### Requirements
Shift every coordinate in the answers to the items below by adding 36 to each number, and write out all the lines again with the requests included. Leave the pictures out.

### Material

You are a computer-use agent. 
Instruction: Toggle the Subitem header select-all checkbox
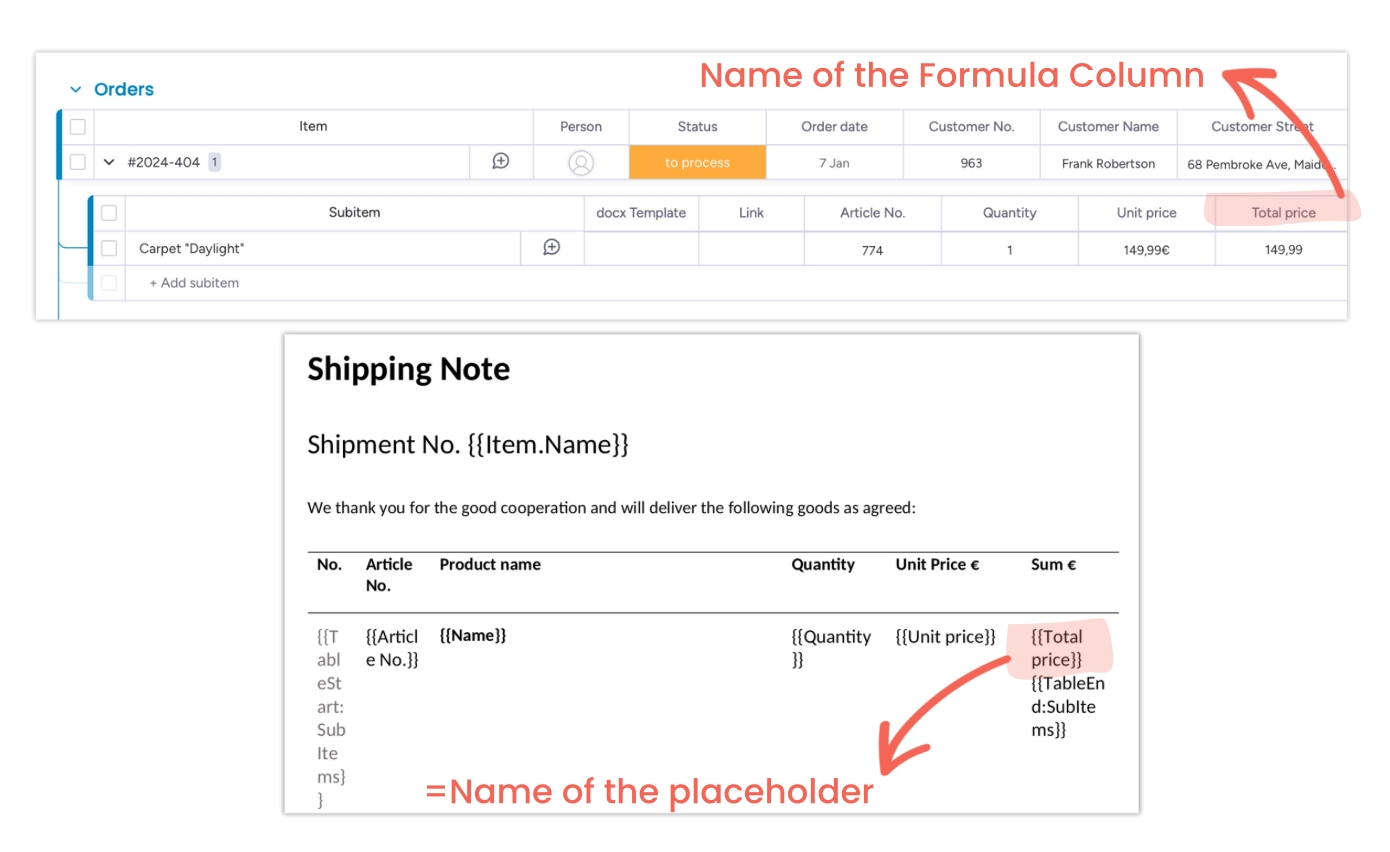tap(109, 213)

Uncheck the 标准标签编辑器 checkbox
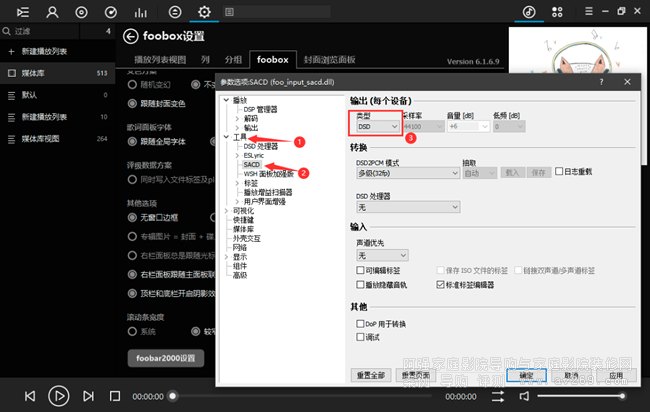[x=442, y=284]
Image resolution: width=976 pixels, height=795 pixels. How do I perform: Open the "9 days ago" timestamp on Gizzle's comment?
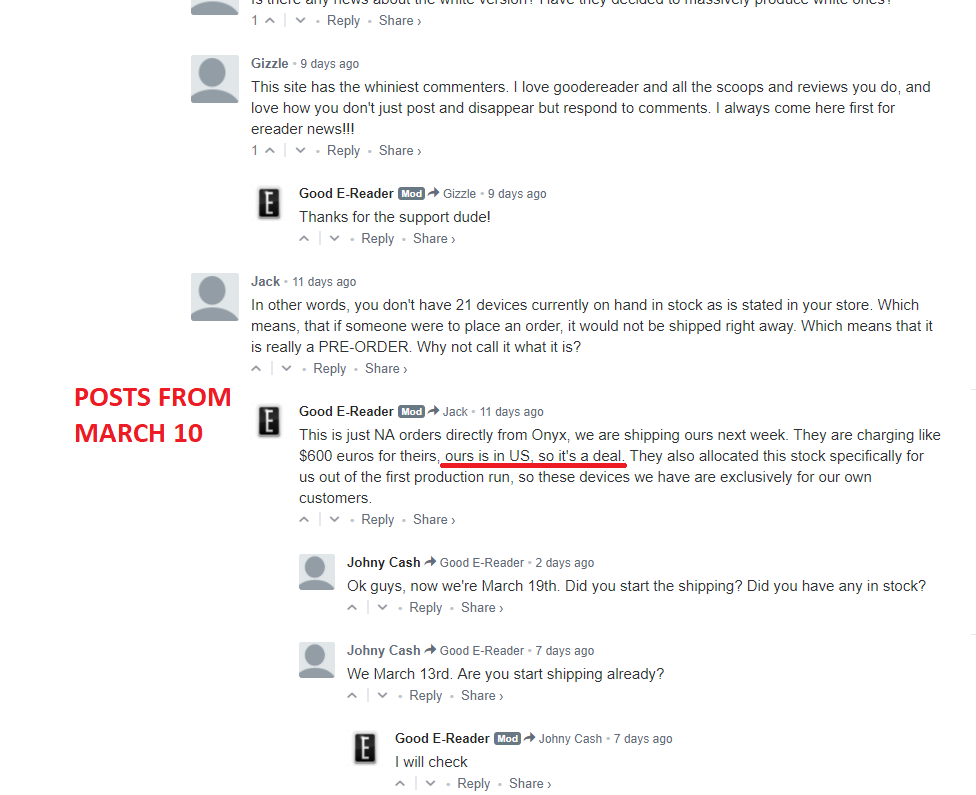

### Worked answer
You are a computer-use agent. 
Instruction: Toggle the Subitem header select-all checkbox
tap(145, 249)

Uncheck the 标准标签编辑器 checkbox
[x=478, y=320]
Image resolution: width=976 pixels, height=795 pixels. How do I perform: Open the "9 days ago" timestamp on Gizzle's comment?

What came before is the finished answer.